For transfer student and nursing major Ming Lin, his curiosity led him to explore a range of paths before he joined the community of learners at SJC Brooklyn.
“After I graduated from James Madison High School in Brooklyn in 2012, I returned home to Calgary, Alberta, Canada and took a few years off from school,” said Lin, a sophomore. “I was interested in many different things. I sold cars, worked as a barista and even went to trade school to learn automotive repair; I learned a great deal about all of these things and also about myself.”
One of these personal discoveries convinced him to pursue a career in nursing.
“Throughout all of the jobs I had, the one common thing I enjoyed the most about all of them was when I interacted with people and helped them with things that impacted their daily life,” he said. “Many of my friends became nurses and their stories made me realize that nursing and medicine would give me the perfect opportunity to meet and help many people while earning a living.”
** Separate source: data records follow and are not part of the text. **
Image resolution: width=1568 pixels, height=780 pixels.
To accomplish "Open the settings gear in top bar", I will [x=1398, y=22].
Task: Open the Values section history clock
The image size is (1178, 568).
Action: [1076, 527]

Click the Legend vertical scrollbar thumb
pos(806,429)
To launch this journey, Lin returned to Brooklyn and enrolled at Kingsborough Community College, enrolling in the prerequisite and core courses he needed to work toward a nursing degree. While he did well academically, there was something missing.
“At KCC, I never really felt like I fit in — it was hard to adapt to the environment and to make connections with professors and classmates, since everyone was just focused on getting to school, class, and then home,” said Lin.
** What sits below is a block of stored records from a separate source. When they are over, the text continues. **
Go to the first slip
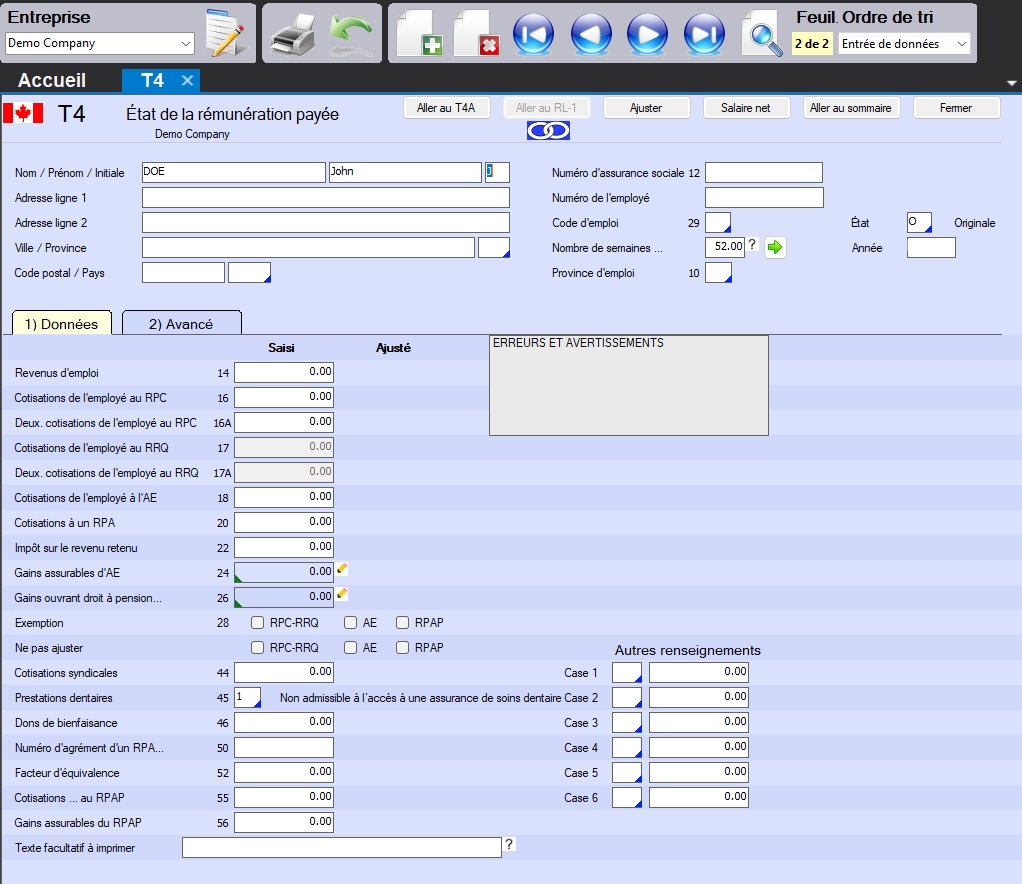1022x884 pixels. [534, 35]
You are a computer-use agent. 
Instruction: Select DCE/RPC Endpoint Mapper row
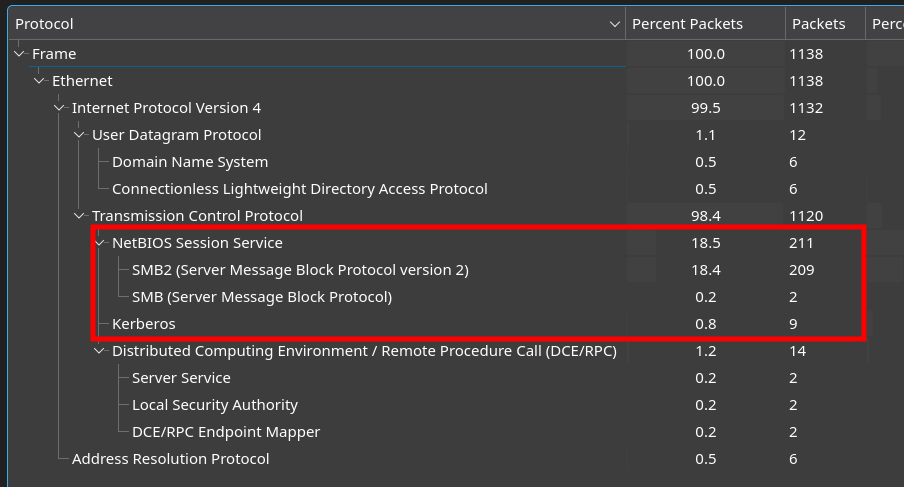click(226, 432)
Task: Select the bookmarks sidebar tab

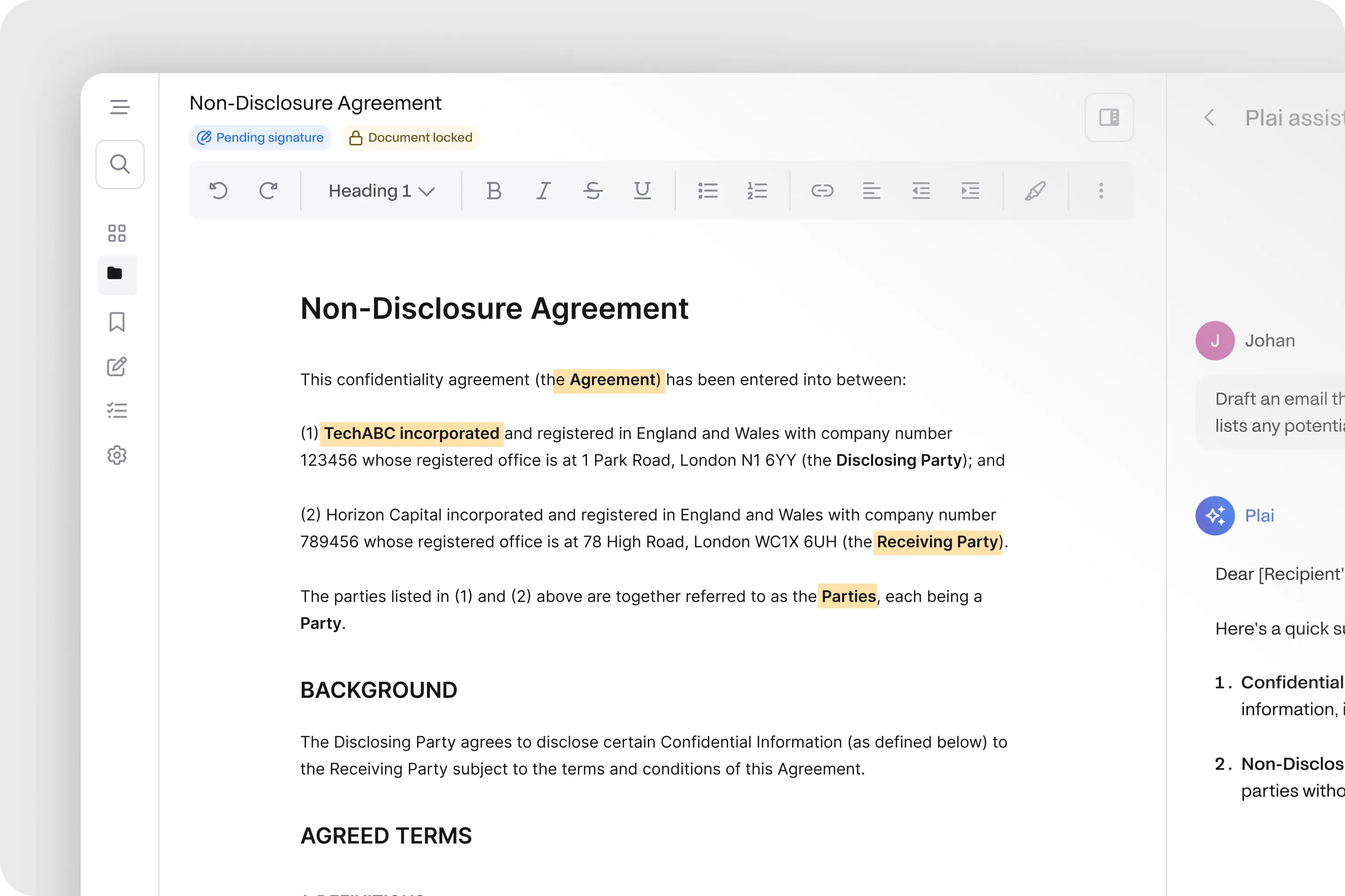Action: [119, 322]
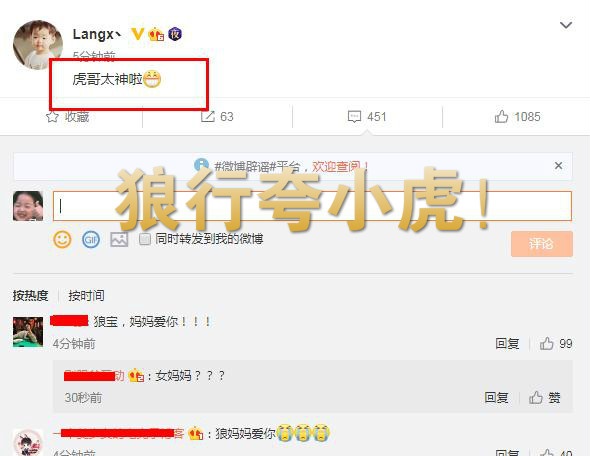Sort comments by 按时间 tab
The width and height of the screenshot is (590, 456).
pos(86,296)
When he arrived at SJC Brooklyn, however, he was able to acclimate and thrive quickly.
“SJC is such a tight-knit community, where every faculty member I met was willing to help me with any questions or concerns,” Lin said. “They made it welcoming, so I feel comfortable to talk to professors and classmates in order to make meaningful relationships, and it is nice to know that the member of the faculty remember each student by name.”
The transition to a multi-faceted approach to coursework hasn’t stopped Lin from working toward his dream of a career in nursing. Along with such discipline-related classes as microbiology, Lin found new areas of study that have broadened his horizons and understanding of the world.
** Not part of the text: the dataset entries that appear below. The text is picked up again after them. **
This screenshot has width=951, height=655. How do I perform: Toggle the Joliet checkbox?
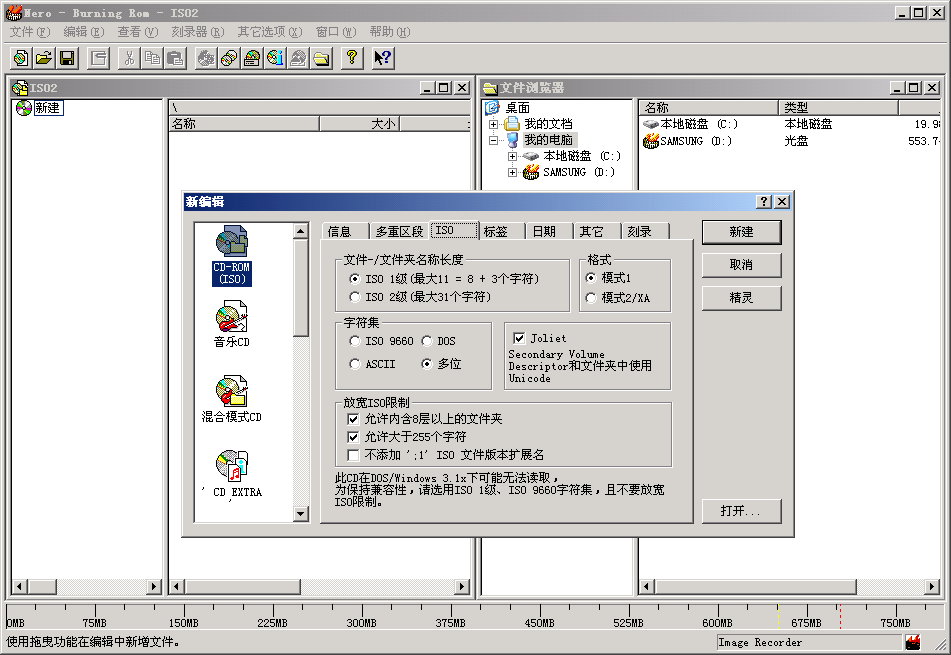519,338
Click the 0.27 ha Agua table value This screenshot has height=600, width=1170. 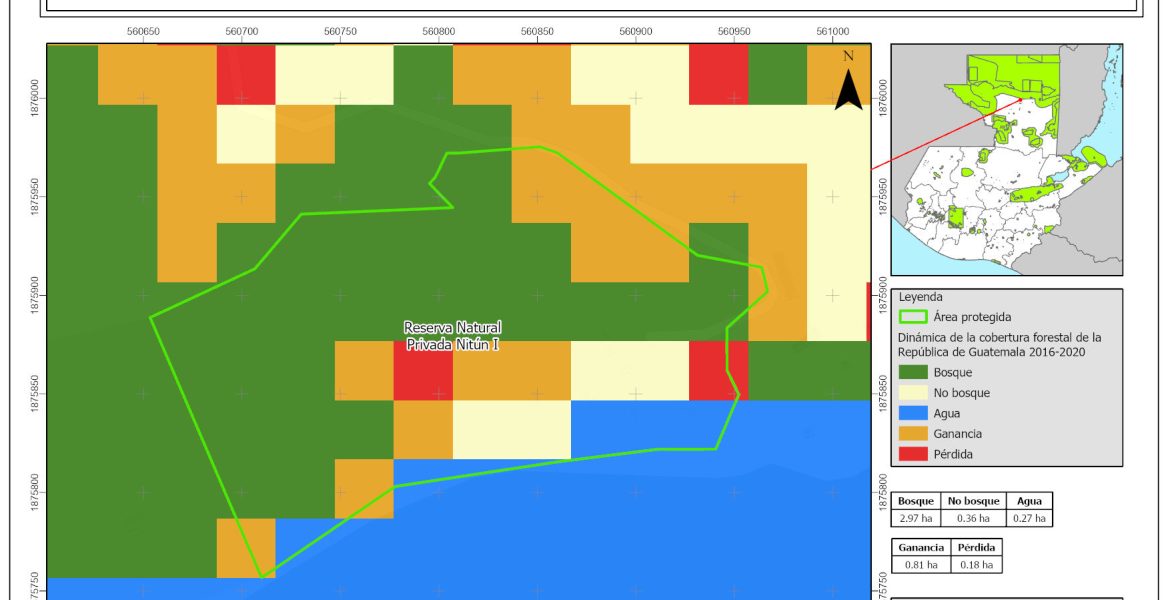point(1028,518)
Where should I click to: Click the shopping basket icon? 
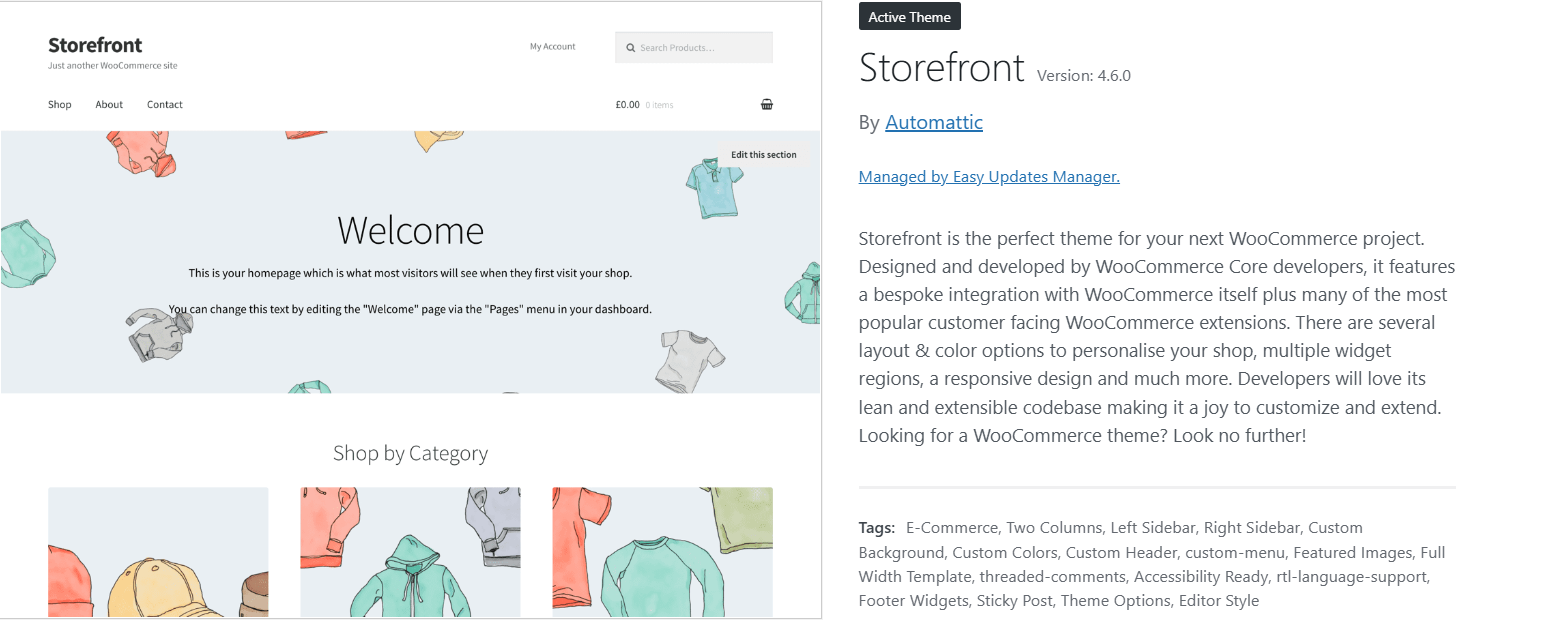(x=767, y=104)
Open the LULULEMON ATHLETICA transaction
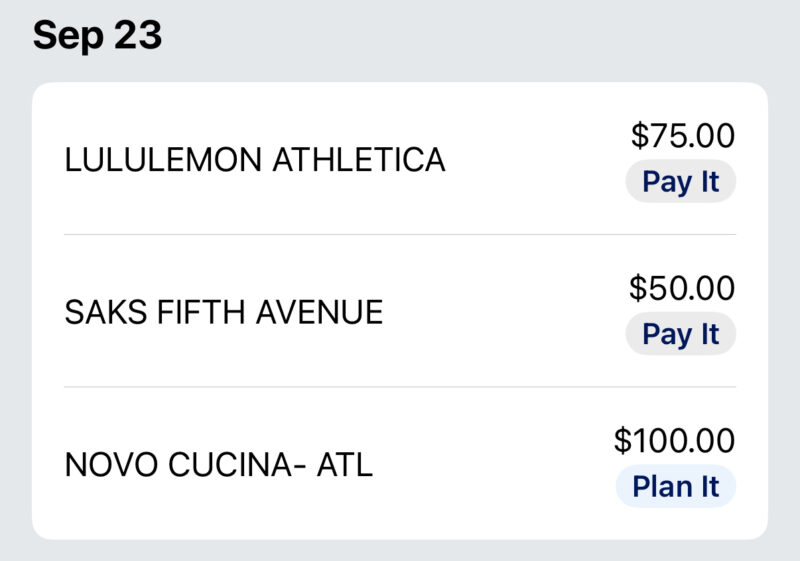The height and width of the screenshot is (561, 800). click(255, 160)
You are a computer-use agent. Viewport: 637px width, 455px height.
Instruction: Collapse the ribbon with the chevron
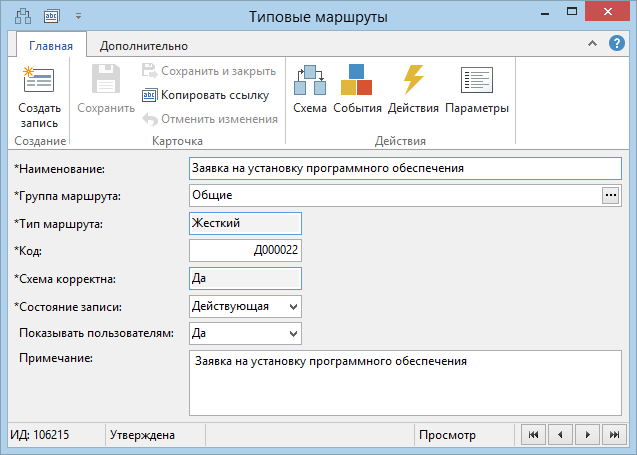pos(592,43)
“My class about Islam is very interactive, which keeps it interesting because the professor tries his best to keep us engaged, rather than just reading off Powerpoint slides,” he said. “Learning about the different cultures and ways of life so far away inspires me to be more proactive in learning more about places I would not have thought as much about.”
Once coronavirus passes and things return to normal, it’s not hard to guess what this extrovert and people-person looks forward to most.
“I want to experience the full college life again; interacting with new people has always been a big part of my life,” Lin said. “I love learning about people, understanding their perspectives and challenging them on things we may see differently, so that we can learn from one another.”